- EXERCISE DESCRIPTION:
Rewrite all of the material below with "Viewport" swapped for "Screen size" and nothing else altered. Omit the pictures.
[BEGIN RAW DATA]
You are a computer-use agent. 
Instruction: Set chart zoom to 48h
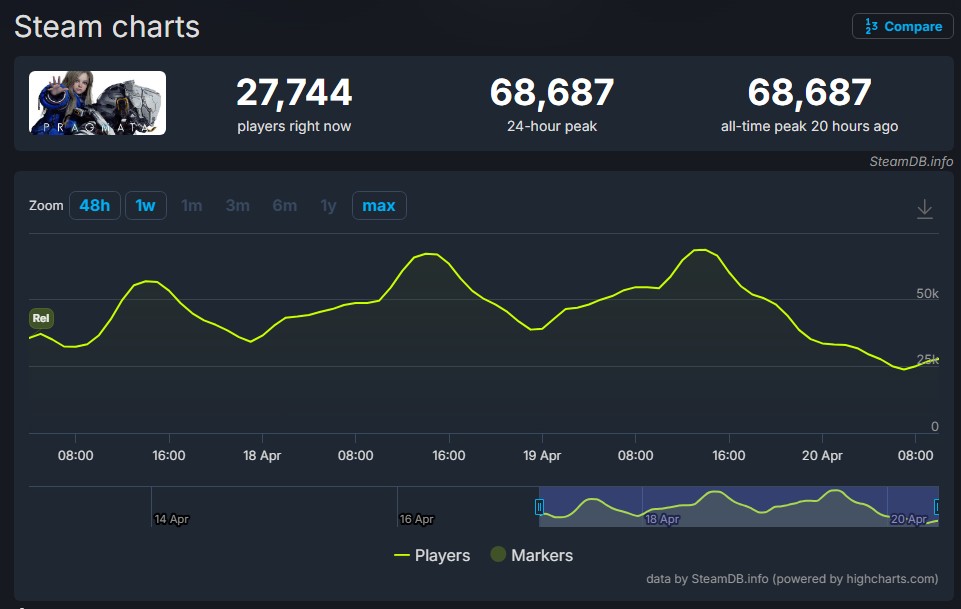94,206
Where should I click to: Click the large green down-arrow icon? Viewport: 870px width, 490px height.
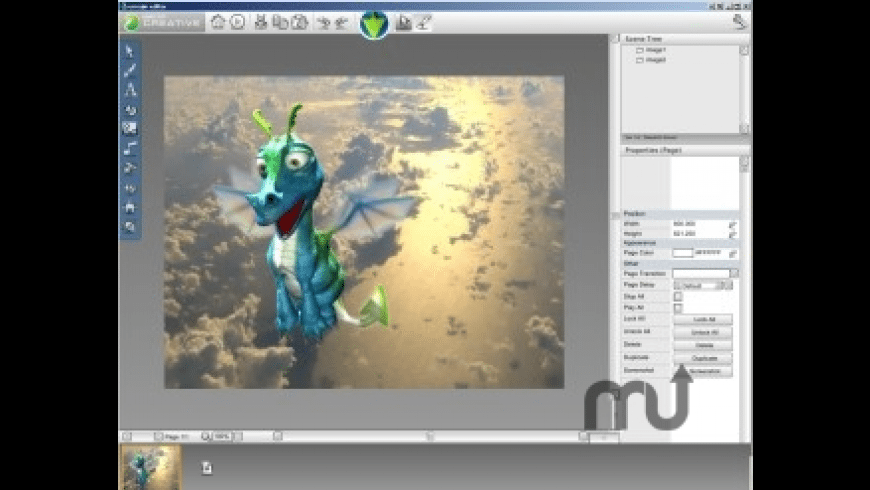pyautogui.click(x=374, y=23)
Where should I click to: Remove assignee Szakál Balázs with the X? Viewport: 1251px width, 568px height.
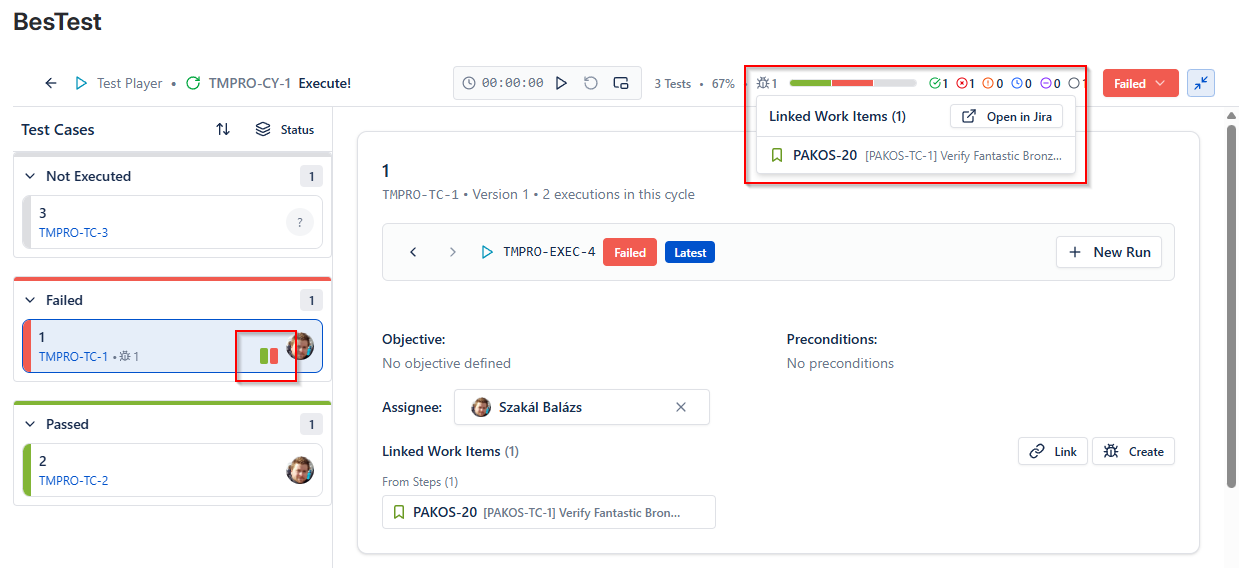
[END RAW DATA]
- ANSWER:
You are a computer-use agent. 
Instruction: Set chart zoom to 48h
94,206
Where should I click to: Click the large green down-arrow icon? Screen size: 870px width, 490px height.
pyautogui.click(x=374, y=23)
Where should I click to: Remove assignee Szakál Balázs with the X? Screen size: 1251px width, 568px height.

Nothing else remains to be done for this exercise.